Feel fry to post a sanitized config.

also note, you cannot use fasttrack with shaping. I’ve seen it a few times that someone has the fasttrack firewall rule and shaping and it’s not behaving as desired, only shaping things that have hit other firewall rules and so on.

sirbryan · March 1, 2023, 10:03pm

Here’s what I’ve whittled it down to:

/queue type
add fq-codel-flows=10240 fq-codel-limit=1024 fq-codel-memlimit=320.0MiB fq-codel-quantum=300 kind=fq-codel name=fq-codel
add cake-diffserv=besteffort cake-mpu=84 cake-overhead=38 cake-overhead-scheme=ethernet cake-rtt-scheme=internet kind=cake name=cake-interface
/queue tree
add limit-at=180M max-limit=180M name="LTU 192 " packet-mark=no-mark parent=vlan4001 queue=cake-interface
add limit-at=180M max-limit=180M name="LTU 203" packet-mark=no-mark parent=vlan4002 queue=cake-interface
add limit-at=180M max-limit=180M name="LTU 110" packet-mark=no-mark parent=vlan4004 queue=cake-interface
add limit-at=200M max-limit=200M name="LTU 227" packet-mark=no-mark parent=vlan4003 queue=cake-interface
add limit-at=150M max-limit=150M name=Airmax packet-mark=no-mark parent=vlan4010 queue=cake-interface

There’s only one firewall rule presently, which is to drop any traffic destined for the public IP addresses assigned to the router from non-internal IP’s.
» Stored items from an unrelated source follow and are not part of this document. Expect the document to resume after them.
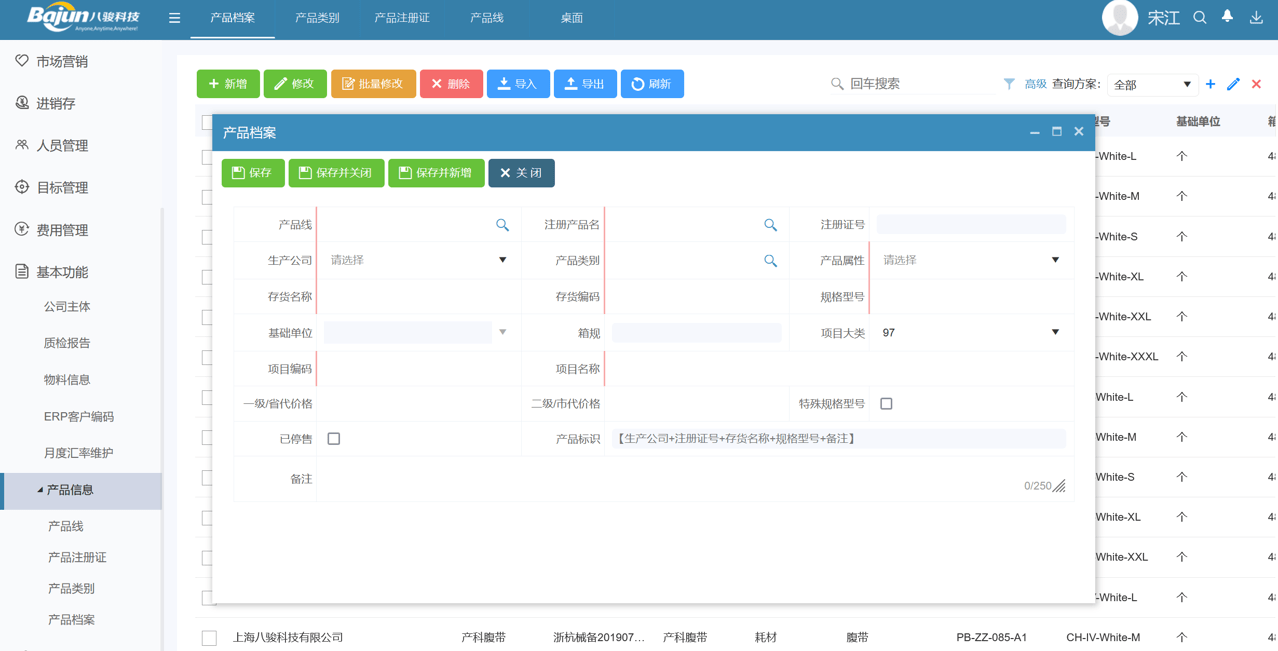Click the hamburger menu icon in header
The image size is (1278, 651).
click(x=174, y=18)
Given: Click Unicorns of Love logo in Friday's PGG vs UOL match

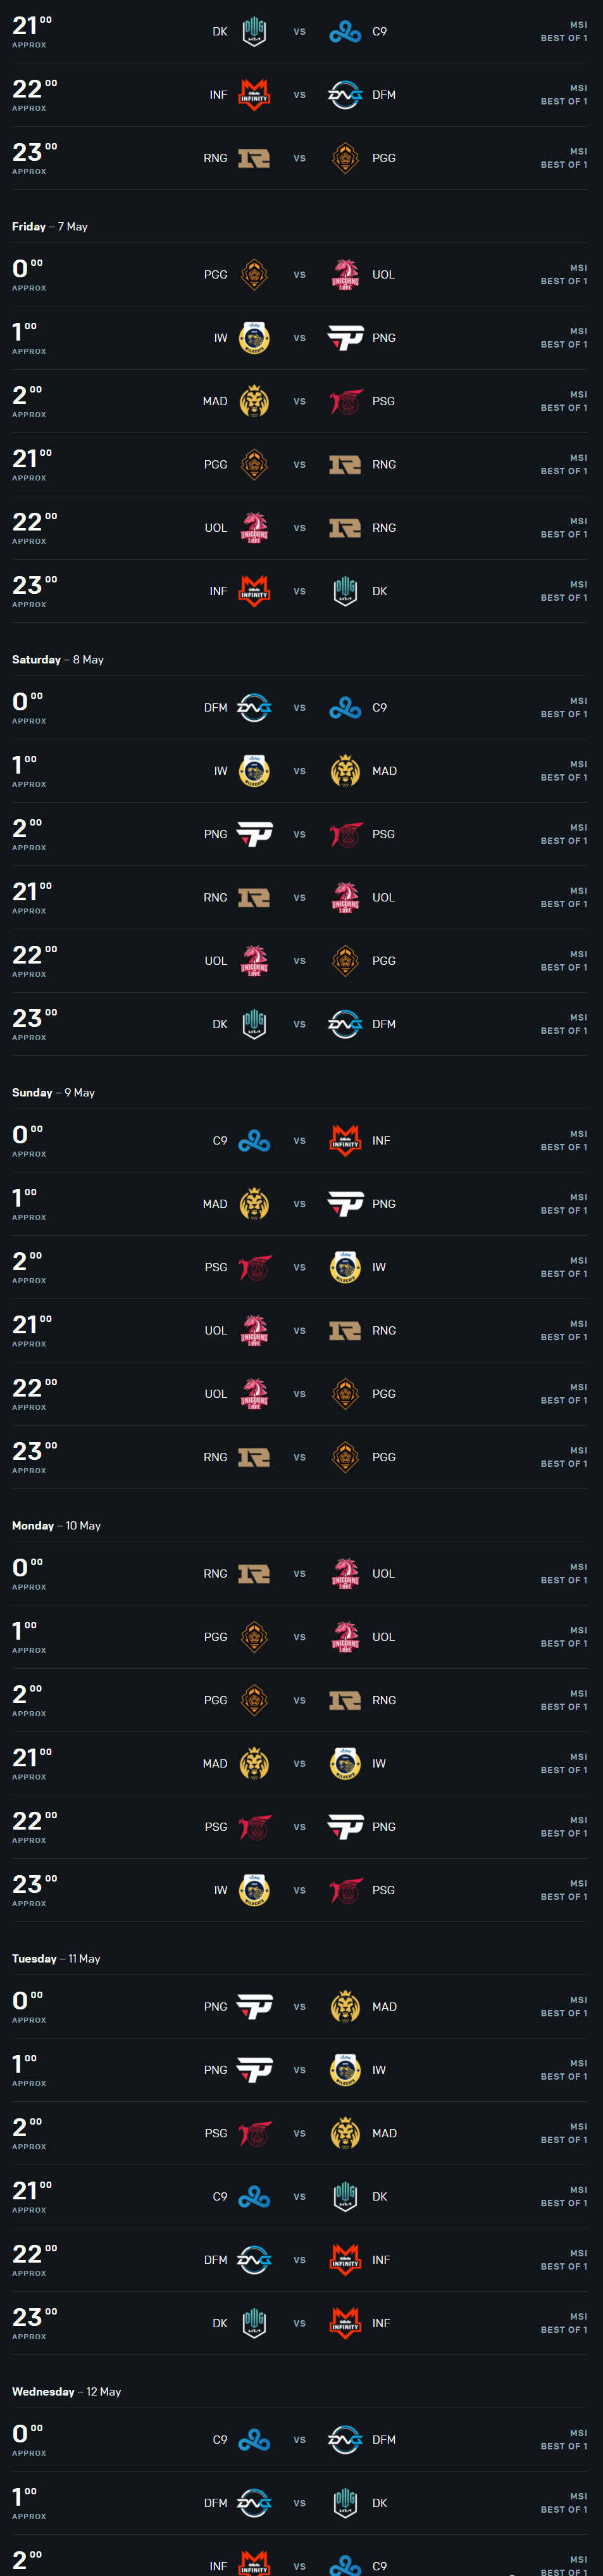Looking at the screenshot, I should click(345, 275).
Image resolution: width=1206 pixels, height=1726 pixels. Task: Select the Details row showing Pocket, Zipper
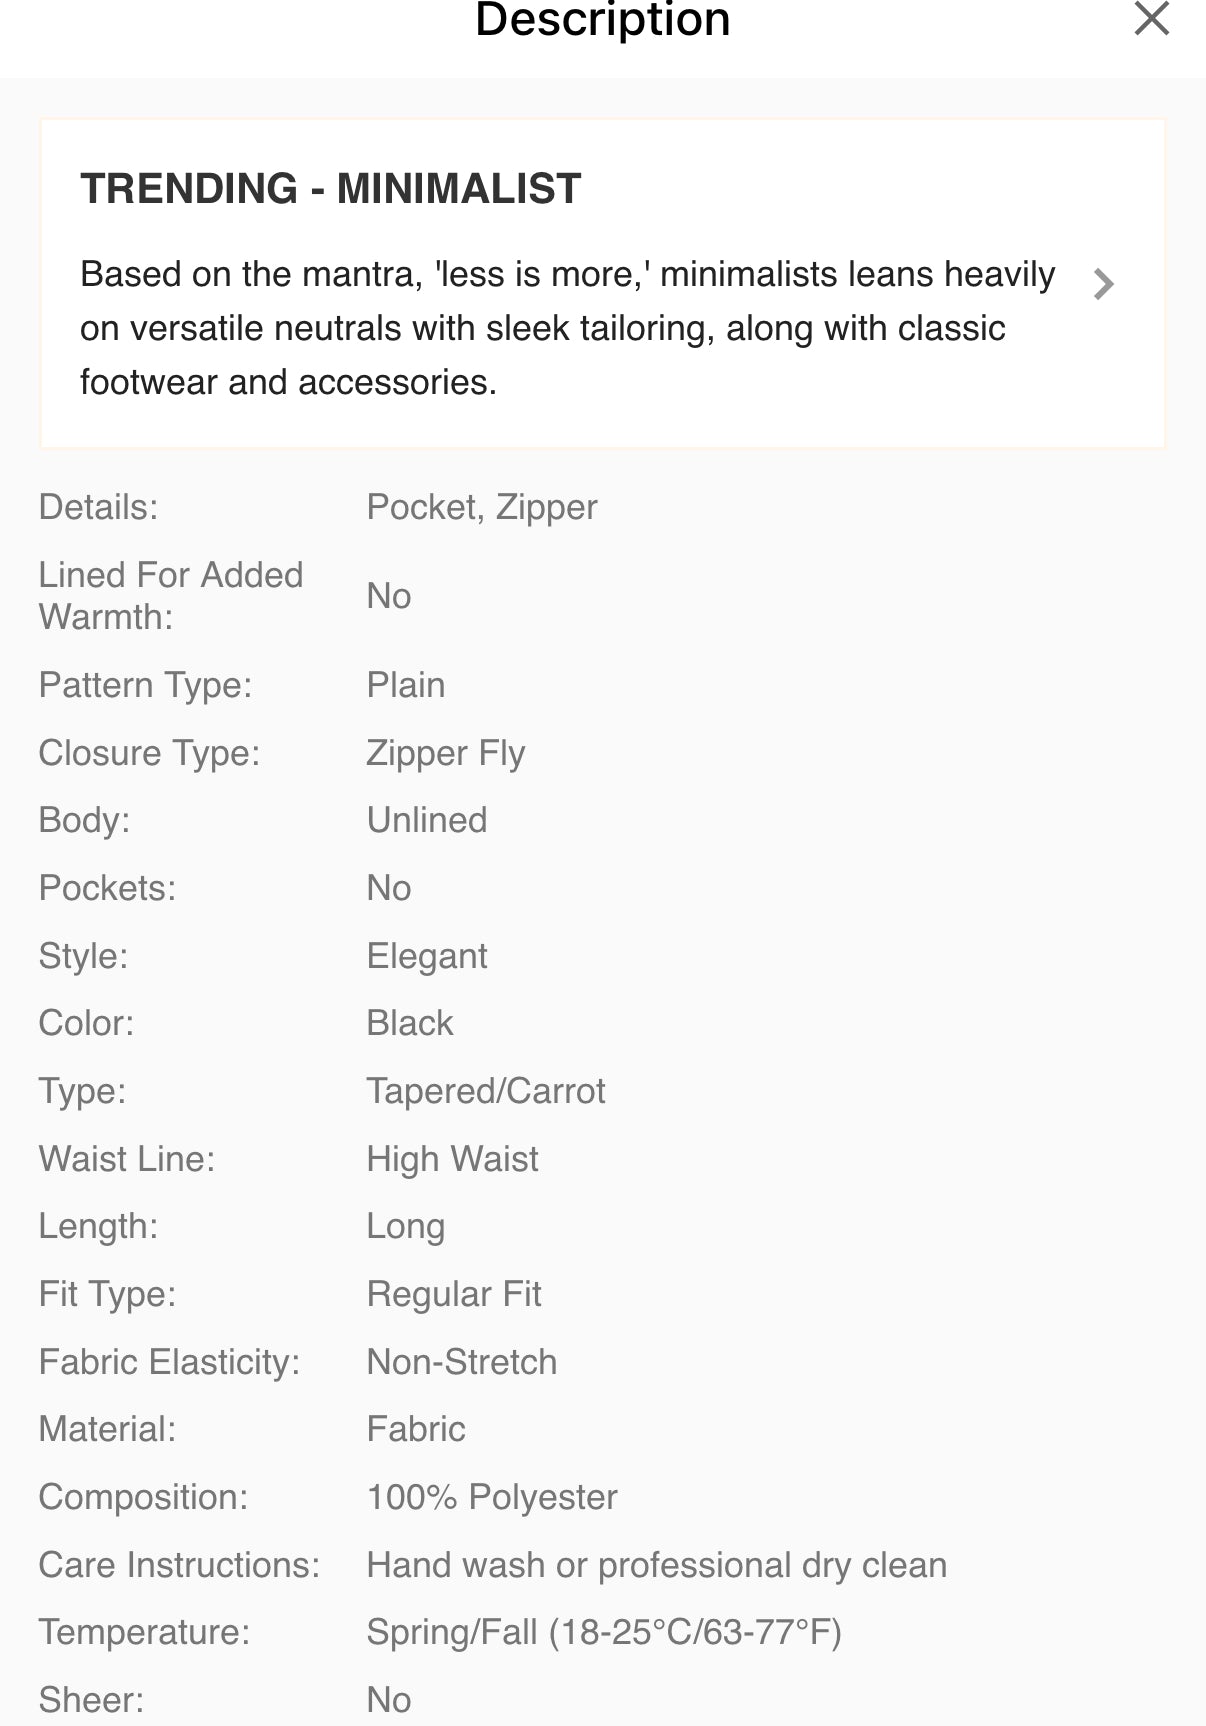(x=481, y=507)
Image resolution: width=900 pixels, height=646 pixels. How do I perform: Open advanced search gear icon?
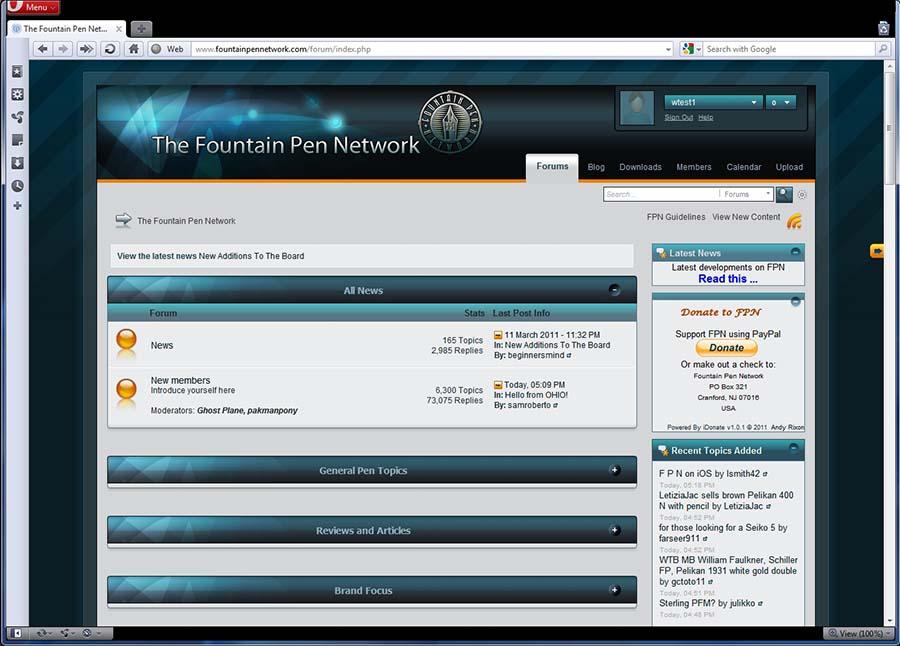point(802,195)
The queues show the same amount of traffic whether or not fasttrack is enabled. Since these queues aren’t tied to “global”, I imagine that fasttrack should work. Either way, it’s not impacting the CPU much at this point as traffic is just under 100Mbps right now.

(To clarify, this particular config is working with zero packet loss, so far. So the problem I was seeing was likely due to mangling everything coming into the router.)